Jacques Sablet
Autoportrait (Self-Portrait), circa 1778

  • Jacques Sablet (Morges, 1749 - Paris, 1803)
  • Autoportrait (Self-Portrait), circa 1778
  • Oil on canvas, 75 x 64 cm (oval)
  • From the museum's founding collection
  • Inv. 731
  • © Musée cantonal des Beaux-Arts de Lausanne

The soft brushwork and warm brown tones in this self-portrait of Jacques Sablet in his travelling coat are typical of the artist’s first period, influenced by the Dutch, Flemish, and German schools. His enjoyment of the thick impasto texture really comes through in the lively dabs of paint on the canvas and the foregrounding of the materiality of colour, which imbibes the brushes and stains the edges of the palette. The short foreground is busy, featuring the crossed lines of the brush and hand-rest and the shadows cast by the brush, palette, and back of the chair. Sablet here demonstrates his mastery of perspective and light.
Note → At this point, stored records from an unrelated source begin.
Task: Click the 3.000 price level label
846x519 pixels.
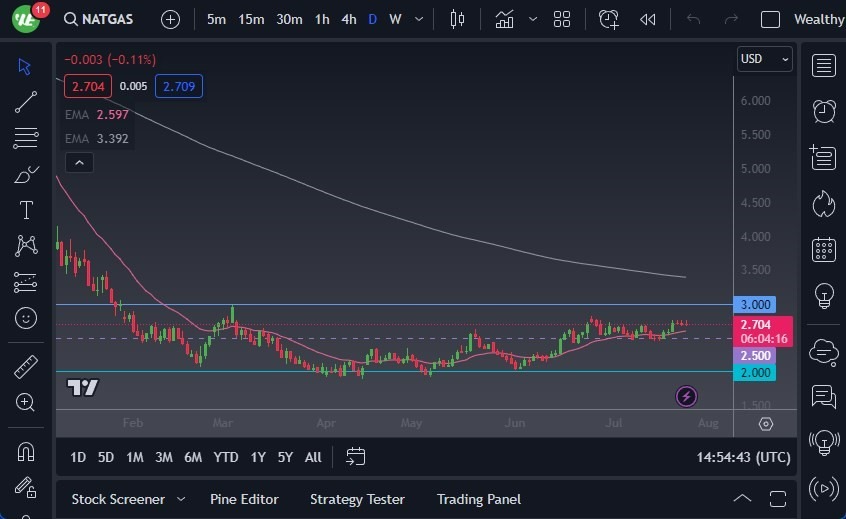Action: tap(754, 304)
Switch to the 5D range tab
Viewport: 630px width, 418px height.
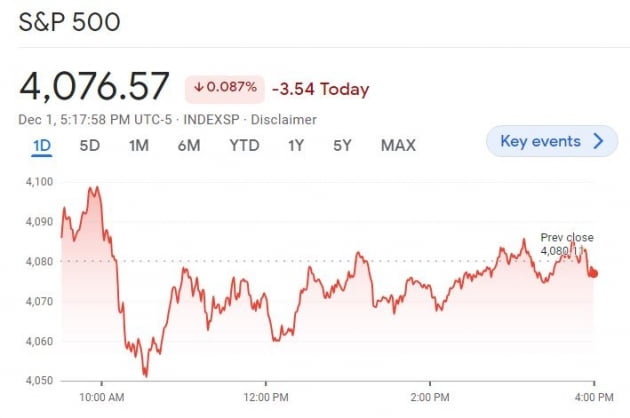(90, 146)
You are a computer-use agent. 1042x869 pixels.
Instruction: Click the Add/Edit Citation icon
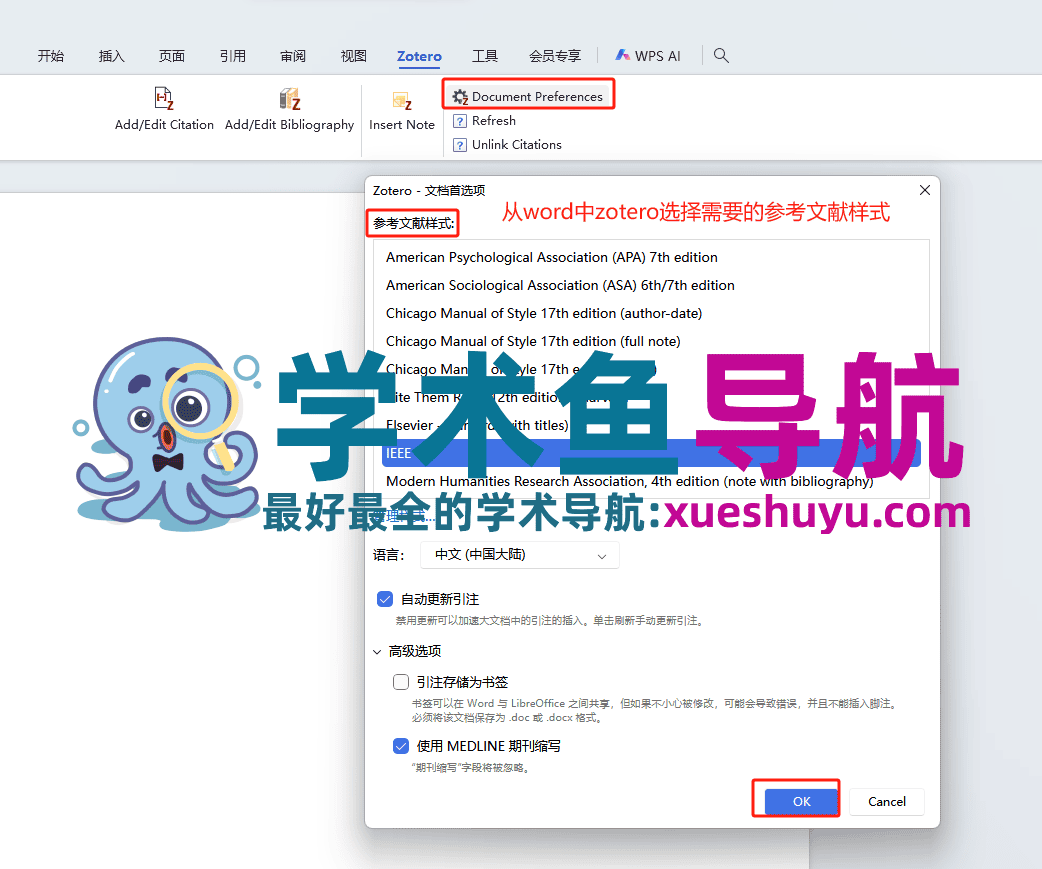163,98
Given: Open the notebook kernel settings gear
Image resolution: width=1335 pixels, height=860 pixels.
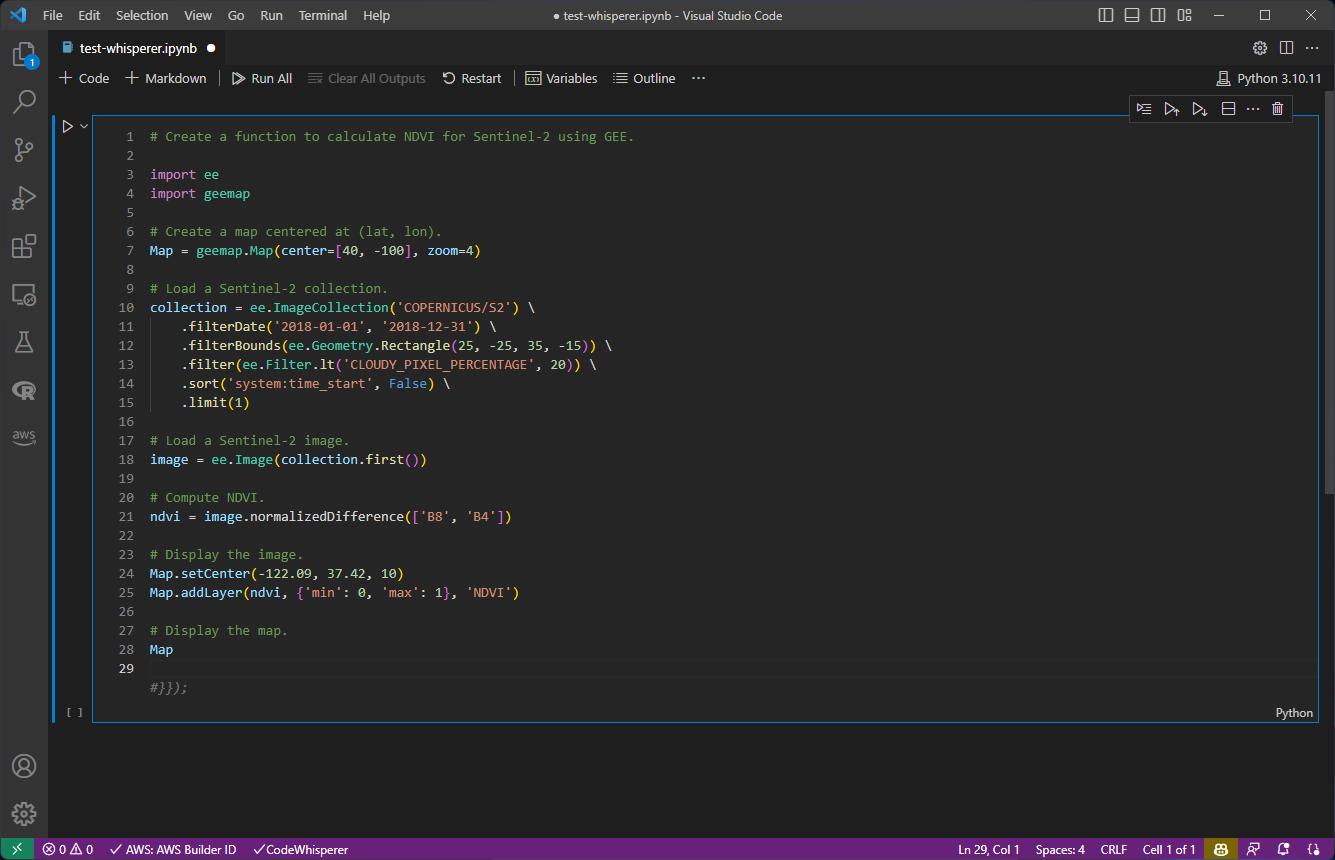Looking at the screenshot, I should tap(1259, 46).
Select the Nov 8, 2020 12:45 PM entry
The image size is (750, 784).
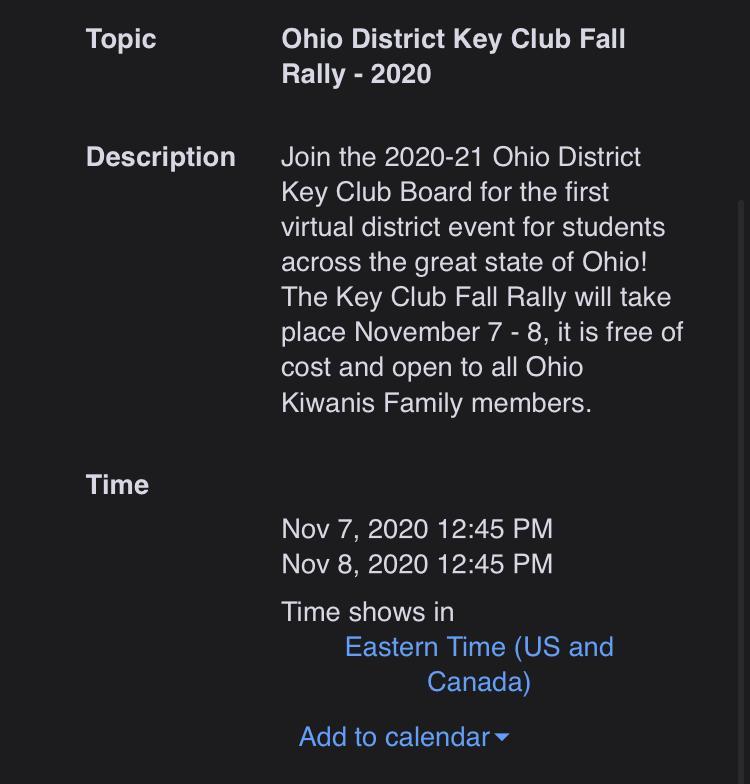(x=416, y=564)
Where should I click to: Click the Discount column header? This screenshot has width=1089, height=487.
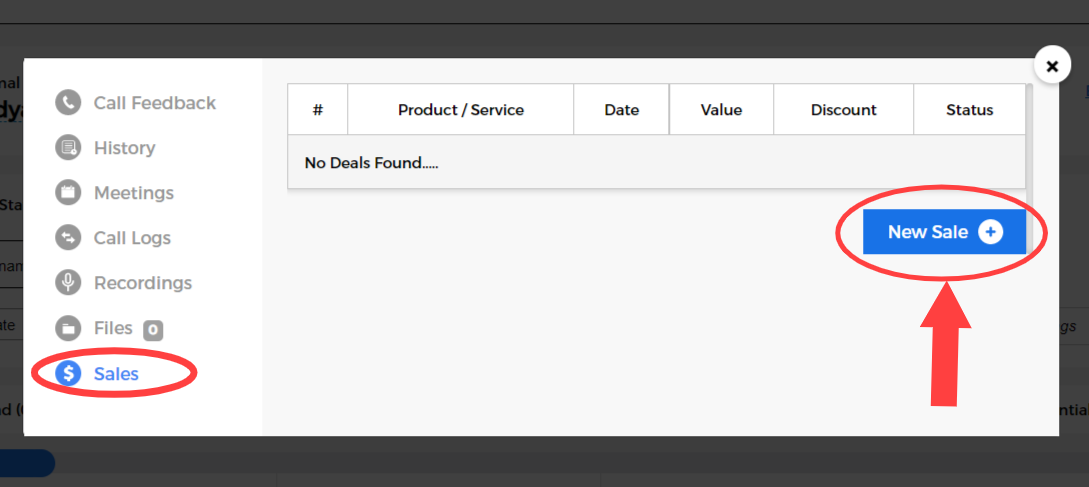pyautogui.click(x=843, y=110)
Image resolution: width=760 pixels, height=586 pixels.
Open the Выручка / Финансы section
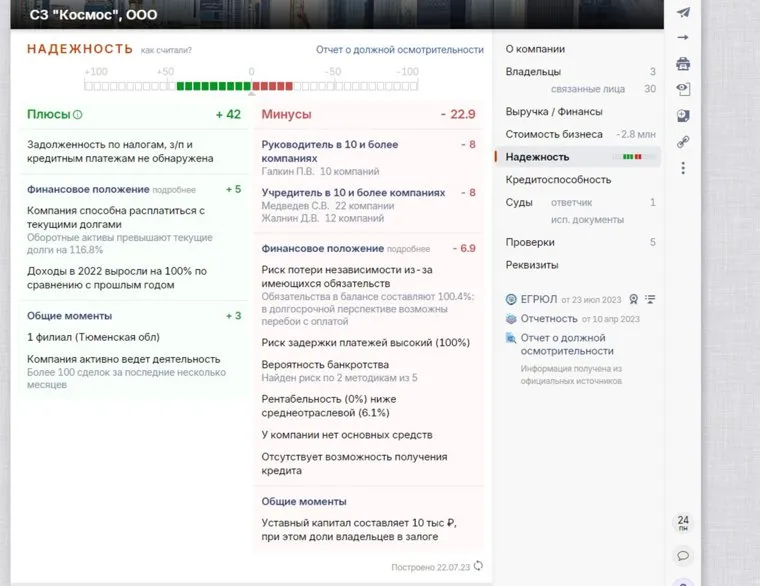[553, 111]
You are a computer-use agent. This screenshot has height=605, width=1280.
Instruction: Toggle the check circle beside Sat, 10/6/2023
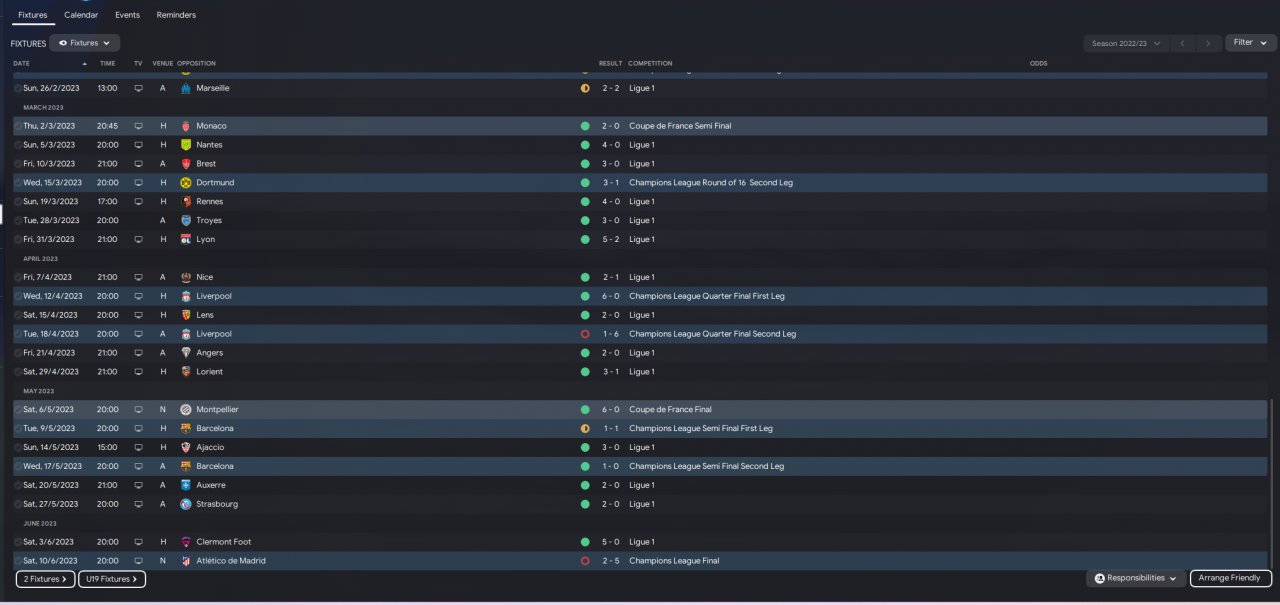point(18,561)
When this painting joined the museum’s collection, the artist’s identity was a mystery and the work was titled Portrait d’un inconnu (Portrait of an Unknown Man). It has now been definitely identified as a Sablet self-portrait, as confirmed by the style and the fact that the painter is holding his brush in his left hand while his right is gloved: Sablet’s right hand was crippled in an accident. The realistic rendering of the face, with its bushy eyebrows and wart on the forehead, are also recognisable. The subject may not be conventionally attractive, but his features radiate strength and wit.

When this work was painted, the Vaud-born artist was in Italy, having followed his master Joseph-Marie Vien when he was appointed director of the Académie de France in Rome. Sablet intended to become a history painter after winning a prize at the Académie de Saint-Luc in 1777 and taking first place in the Parma art contest in 1778. His calling is clear in the subject of the painting he is working on: a winged allegory, possibly Minerva, which judging by its format is a study for a more ambitious composition.

Bibliography

Anne van de Sandt, Les frères Jacques et François Sablet. Collections du Musée des Beaux-Arts de Lausanne, Les Cahiers du Musée des Beaux-Arts de Lausanne n. 19, 2015: n. 2.

Anne van de Sandt et alii, Les frères Sablet (1775-1815). Peintures, dessins, gravures, exh. cat. Nantes, Musées départementaux de Loire-Atlantique, Lausanne, Musée cantonal des Beaux-Arts, Rome, Palazzo Braschi, Rome, Carte Segrete, 1985: n. 4.